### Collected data
_ _ _ _ _
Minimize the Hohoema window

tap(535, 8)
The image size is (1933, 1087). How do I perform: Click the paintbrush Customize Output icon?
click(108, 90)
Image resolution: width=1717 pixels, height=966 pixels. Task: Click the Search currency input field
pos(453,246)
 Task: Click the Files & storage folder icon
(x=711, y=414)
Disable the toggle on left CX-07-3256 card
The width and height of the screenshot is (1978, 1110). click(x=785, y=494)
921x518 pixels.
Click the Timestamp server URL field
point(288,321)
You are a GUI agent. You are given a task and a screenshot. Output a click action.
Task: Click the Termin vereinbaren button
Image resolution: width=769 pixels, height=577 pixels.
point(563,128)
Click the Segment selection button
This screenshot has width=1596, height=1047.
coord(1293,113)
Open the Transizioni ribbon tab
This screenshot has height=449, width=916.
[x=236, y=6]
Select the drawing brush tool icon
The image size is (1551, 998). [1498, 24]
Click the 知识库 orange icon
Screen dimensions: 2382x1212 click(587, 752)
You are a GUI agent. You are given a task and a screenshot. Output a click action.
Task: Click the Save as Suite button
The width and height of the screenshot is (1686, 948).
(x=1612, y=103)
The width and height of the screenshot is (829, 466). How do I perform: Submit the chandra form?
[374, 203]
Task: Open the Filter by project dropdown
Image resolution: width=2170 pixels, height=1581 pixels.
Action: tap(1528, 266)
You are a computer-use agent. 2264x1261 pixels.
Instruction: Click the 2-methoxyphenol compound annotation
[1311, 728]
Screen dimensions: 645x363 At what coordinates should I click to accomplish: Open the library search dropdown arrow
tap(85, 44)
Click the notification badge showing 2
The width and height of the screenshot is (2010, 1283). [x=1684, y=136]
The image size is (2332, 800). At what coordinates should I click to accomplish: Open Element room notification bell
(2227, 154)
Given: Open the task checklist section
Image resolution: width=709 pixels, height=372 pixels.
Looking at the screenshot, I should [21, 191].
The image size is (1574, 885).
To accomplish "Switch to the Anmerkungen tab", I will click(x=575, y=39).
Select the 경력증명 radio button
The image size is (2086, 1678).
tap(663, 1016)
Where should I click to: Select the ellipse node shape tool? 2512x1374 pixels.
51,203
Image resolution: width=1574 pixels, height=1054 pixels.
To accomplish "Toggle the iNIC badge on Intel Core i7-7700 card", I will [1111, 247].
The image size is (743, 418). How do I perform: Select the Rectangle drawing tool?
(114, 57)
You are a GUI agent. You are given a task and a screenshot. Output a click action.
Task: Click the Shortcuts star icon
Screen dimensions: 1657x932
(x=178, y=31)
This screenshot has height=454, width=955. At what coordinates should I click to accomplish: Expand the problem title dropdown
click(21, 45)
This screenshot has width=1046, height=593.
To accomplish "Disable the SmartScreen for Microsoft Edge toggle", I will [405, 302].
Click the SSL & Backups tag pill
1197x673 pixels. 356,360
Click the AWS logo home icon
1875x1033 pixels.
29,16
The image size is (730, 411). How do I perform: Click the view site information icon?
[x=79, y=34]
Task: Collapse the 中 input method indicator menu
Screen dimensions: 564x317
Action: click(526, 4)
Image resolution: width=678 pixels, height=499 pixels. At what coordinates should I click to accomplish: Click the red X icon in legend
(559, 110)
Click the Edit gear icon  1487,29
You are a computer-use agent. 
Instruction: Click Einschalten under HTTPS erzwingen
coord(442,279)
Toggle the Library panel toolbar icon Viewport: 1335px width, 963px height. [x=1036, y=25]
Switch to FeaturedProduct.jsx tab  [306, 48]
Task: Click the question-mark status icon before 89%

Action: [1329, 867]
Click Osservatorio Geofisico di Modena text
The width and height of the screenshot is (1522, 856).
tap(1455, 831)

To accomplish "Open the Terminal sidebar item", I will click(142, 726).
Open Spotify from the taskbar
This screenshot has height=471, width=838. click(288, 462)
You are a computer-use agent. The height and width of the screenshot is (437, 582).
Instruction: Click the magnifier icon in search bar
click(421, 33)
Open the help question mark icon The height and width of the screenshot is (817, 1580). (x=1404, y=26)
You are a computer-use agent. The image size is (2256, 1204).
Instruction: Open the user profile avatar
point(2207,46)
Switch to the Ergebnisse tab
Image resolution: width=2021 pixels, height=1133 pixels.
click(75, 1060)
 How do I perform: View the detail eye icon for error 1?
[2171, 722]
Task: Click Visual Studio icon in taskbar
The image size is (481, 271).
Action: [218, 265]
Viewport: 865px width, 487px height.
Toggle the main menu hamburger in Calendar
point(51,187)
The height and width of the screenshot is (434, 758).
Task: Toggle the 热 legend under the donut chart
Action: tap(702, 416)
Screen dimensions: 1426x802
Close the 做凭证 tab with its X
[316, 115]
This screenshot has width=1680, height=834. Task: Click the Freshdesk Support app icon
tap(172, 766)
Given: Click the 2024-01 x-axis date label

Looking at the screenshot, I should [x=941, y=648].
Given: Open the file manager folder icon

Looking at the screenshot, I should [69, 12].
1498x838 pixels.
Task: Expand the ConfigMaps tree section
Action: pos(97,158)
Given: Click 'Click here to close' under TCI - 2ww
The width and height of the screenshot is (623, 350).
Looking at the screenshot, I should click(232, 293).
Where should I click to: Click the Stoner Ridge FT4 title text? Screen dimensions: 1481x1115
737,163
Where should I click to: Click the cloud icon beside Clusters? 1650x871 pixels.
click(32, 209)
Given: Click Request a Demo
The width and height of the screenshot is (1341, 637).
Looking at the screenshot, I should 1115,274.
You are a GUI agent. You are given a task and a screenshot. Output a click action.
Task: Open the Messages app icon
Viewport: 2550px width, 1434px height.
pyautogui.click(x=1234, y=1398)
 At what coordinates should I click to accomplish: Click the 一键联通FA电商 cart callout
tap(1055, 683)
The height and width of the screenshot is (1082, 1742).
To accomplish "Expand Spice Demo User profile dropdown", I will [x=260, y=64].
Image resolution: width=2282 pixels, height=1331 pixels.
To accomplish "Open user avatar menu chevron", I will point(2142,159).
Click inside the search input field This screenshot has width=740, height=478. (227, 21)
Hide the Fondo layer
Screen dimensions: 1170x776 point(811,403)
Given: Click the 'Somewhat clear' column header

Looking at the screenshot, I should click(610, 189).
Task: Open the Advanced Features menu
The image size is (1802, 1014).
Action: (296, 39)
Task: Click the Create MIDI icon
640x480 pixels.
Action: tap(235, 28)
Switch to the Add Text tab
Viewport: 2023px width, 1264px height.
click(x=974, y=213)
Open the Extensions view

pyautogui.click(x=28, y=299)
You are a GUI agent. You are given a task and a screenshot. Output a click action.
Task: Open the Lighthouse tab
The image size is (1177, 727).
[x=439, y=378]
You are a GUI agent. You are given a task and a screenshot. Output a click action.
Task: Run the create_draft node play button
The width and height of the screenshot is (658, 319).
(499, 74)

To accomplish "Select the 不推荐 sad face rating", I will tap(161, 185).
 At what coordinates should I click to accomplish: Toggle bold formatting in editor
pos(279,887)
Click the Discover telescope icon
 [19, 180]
_ _ _ _ _
### Exercise description
Copy out every line of the entries where the string "will" shows up.

### Written answer
To accomplish "Switch to the Anmerkungen tab", I will click(x=575, y=39).
To accomplish "Toggle the iNIC badge on Intel Core i7-7700 card", I will [1111, 247].
To accomplish "Disable the SmartScreen for Microsoft Edge toggle", I will [405, 302].
To accomplish "Open the Terminal sidebar item", I will click(142, 726).
To accomplish "Expand Spice Demo User profile dropdown", I will [x=260, y=64].
To accomplish "Open user avatar menu chevron", I will point(2142,159).
To accomplish "Select the 不推荐 sad face rating", I will tap(161, 185).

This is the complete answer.